SUMMARY
This comes after, the Reserve Bank of India (RBI) issued a directive, instructing Paytm Payments Bank to cease accepting new deposits in its accounts or wallets after February 29, 2024
The latest RBI action will cost the listed fintech giant INR 300-500 Cr in annual EBITDA going forward
Paytm Payments Bank is taking immediate steps to comply with RBI’s directions
Paytm founder and chief executive officer (CEO) Vijay Shekhar Sharma has informed exchanges that he has not taken any margin loans, or pledged any shares, whether directly or indirectly owned by him.
This comes hours after the Reserve Bank of India (RBI) directed Paytm Payments Bank to cease accepting new deposits in its accounts or wallets after February 29.
As part of this regulatory action, Paytm has been informed that it cannot undertake fresh deposits, support credit transactions, or provide fund transfers, including the Unified Payments Interface (UPI) facility, beyond the specified date.
Paytm Payments Bank, associated with One 97 Communications Limited (OCL), is taking immediate steps to comply with RBI’s directions.
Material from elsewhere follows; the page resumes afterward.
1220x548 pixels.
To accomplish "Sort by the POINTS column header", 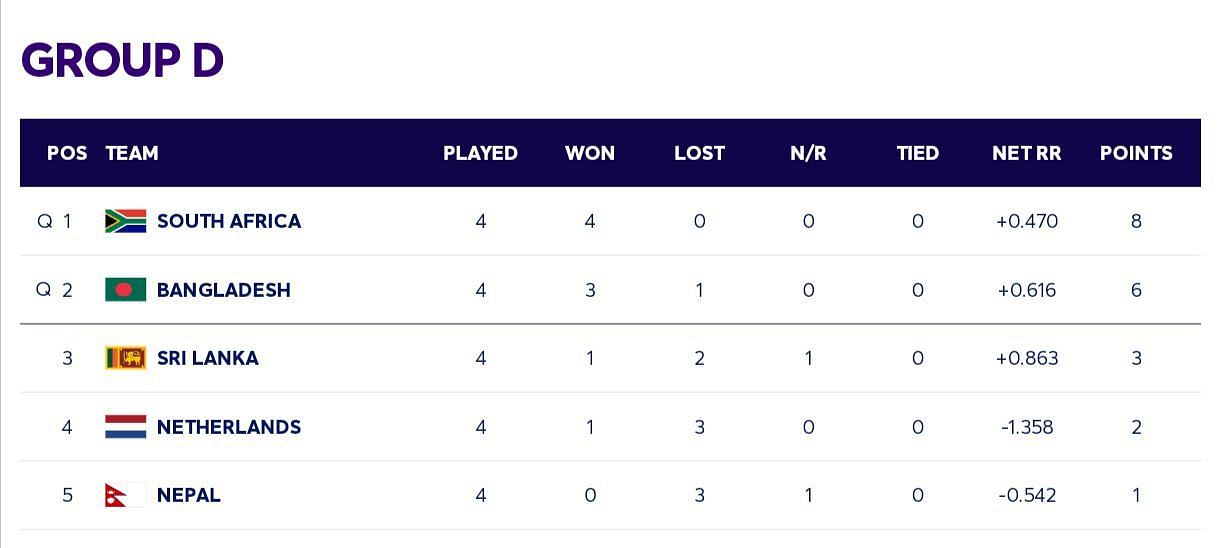I will (1136, 153).
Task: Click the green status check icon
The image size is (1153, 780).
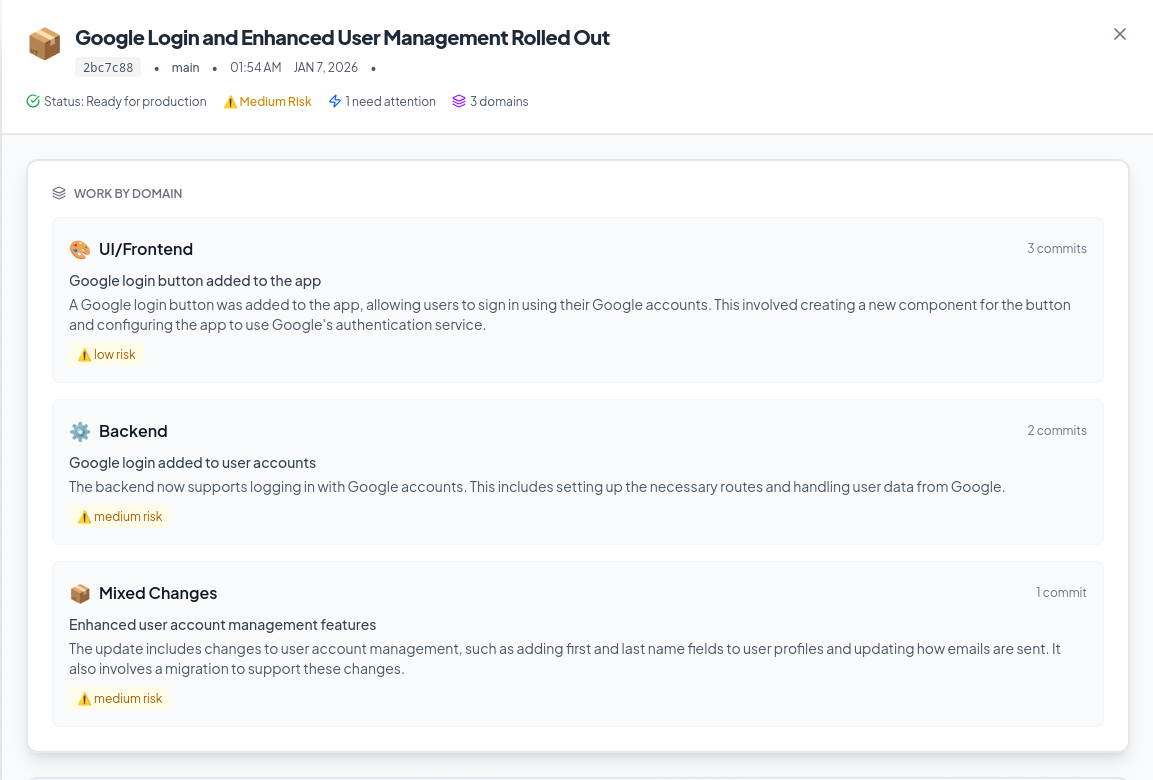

OCL, a payments company, works with various banks, not just Paytm Payments Bank, on various payment products.
In an exchange filing on February 1, Paytm said that its wholly-owned banking subsidiary “is taking immediate steps to comply with RBI directions, including working with the regulator to address their concerns as quickly as possible.”
In response to the directive to terminate the nodal account of OCL and Paytm Payments Services Limited (PPSL) by February 29, 2024, both entities will transition the nodal account to alternative banks within this timeframe.
OCL is actively seeking collaborations with various banks to diversify its payment product offerings for customers. Importantly, OCL’s additional financial services, encompassing loan distribution, insurance distribution, and equity broking, remain independent of Paytm Payments Bank Limited and are anticipated to remain unaffected by this regulatory direction.
According to the exchange filing made by Paytm, the latest RBI action will cost the listed fintech giant INR 300-500 Cr in annual EBITDA going forward.
Meanwhile, brokerage firm Jefferies has downgraded the payment aggregator to ‘underperform’ from a ‘buy’ call and reduced the target price for the stock by more than half to INR 500 from INR 1,050.
Jefferies’ new target price reflects a downside potential of over 34% for the Paytm stock.
Paytm Payment Bank’s Frequent Run-Ins With The RBI
This is not the first time Paytm Payments Bank has come into RBI’s crosshairs. According to the January 31 RBI press note, the action comes after Paytm Payments Bank’s “persistent non-compliance and continued material supervisory concerns”.
In October last year, the central bank slapped the listed fintech giant’s subsidiary with an INR 5.39 Cr penalty for non-compliance with know-your-customer (KYC) norms.
At the time, the RBI also flagged six major issues with the payments bank, including failure to identify beneficial owners in respect of onboarded entities for providing payout services, the failure to monitor payout transactions and carry out risk profiling of entities availing payout services, and failure to report cybersecurity incidents without delay.
In March 2022, the RBI directed Paytm Payments Bank to stop onboarding new customers, a restriction which is still ongoing. While the payments bank expressed hope in September 2023 that the restrictions might be lifted in March 2024, the latest RBI action might have thrown a spanner in the works on that front.